Update: it seems to be caused by using a complex color profile, like those made using DisplayCAL. Falling back to a simple profile “fixes” the problem.

Simple fix

Simply launch Slack from a terminal instead of clicking the icon:

$ open -a 'Slack.app' --args --disable-gpu

Or you could find a guide on the internet on how to launch a shell script from Finder and to that instead.

Once the application is running, everything else works the way you are used to.

A more permanent fix

Important: this technique will break “Open With” and all other file/url coming from Finder (like dragging a file on the icon in the Dock).

If, like me, you prefer to launch apps like that using Alfred, this method is probably a bit better and less annoying.

The first step is to go in a shell and make a small bash script to launch it with the desired parameter inside Slack’s app:

$ cd /Applications/Slack.app/Contents/MacOS
$ cat > nogpu.sh <<"EOF"
#!/usr/bin/env bash

PATH="$(cd "$(dirname "$0")"; pwd -P)"
exec $PATH/Slack "$@" --disable-gpu
EOF
$ chmod a+x nogpu.sh

The next step involves modifying “Info.plist” so that Finder launches the shell script instead of the application:

$ cd /Applications/Slack.app/Contents
$ open -e Info.plist

You can replace open -e with vim, code, subl or any other text editor (assuming you are modifying an XML plist and not a binary one).

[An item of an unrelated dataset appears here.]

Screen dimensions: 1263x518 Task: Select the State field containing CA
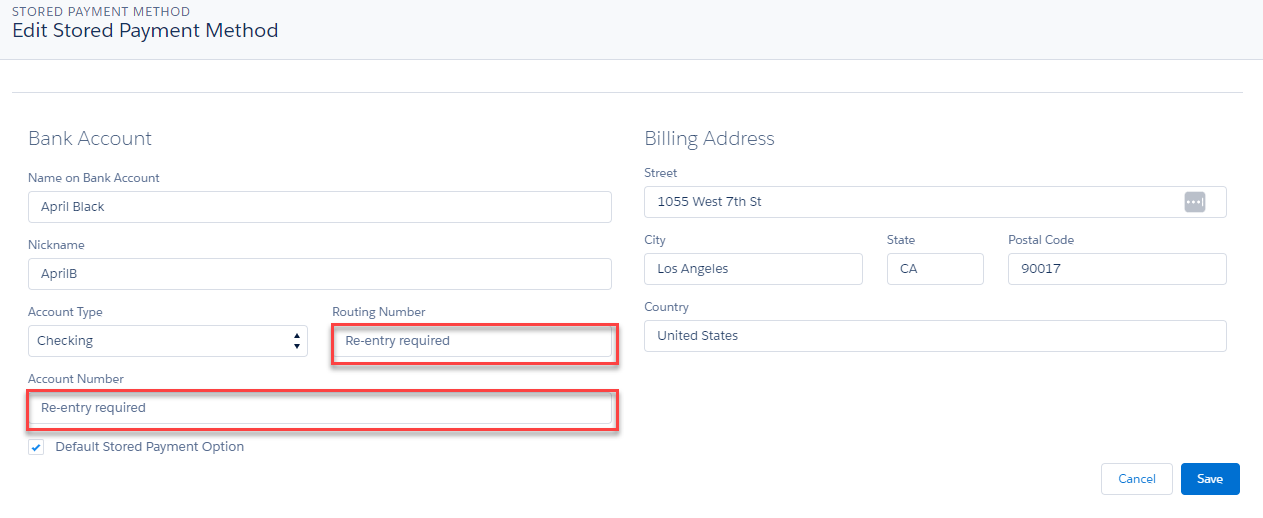click(935, 269)
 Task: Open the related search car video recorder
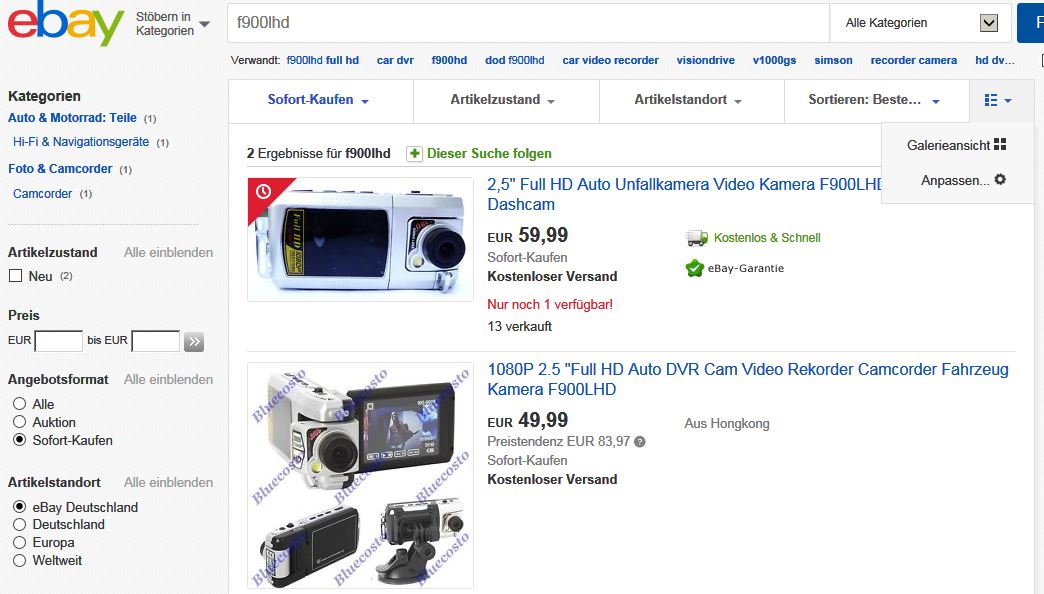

You need to modify the CFBundleExecutable entry. For example, Slack contains this:

<plist version="1.0">
<dict>
    <key>CFBundleExecutable</key>
    <string>Slack</string>
    <key>CFBundleIconFile</key>

We change it so it becomes:

<plist version="1.0">
<dict>
    <key>CFBundleExecutable</key>
    <string>nogpu.sh</string>
    <key>CFBundleIconFile</key>

We then need to tell Launch Services to reload the application’s definition:

$ /System/Library/Frameworks/CoreServices.framework/Frameworks/LaunchServices.framework/Support/lsregister -f /Applications/Slack.app

From this point, launching “Slack” with Finder, the Dock, Alfred or anything else should actually launch it without GPU support.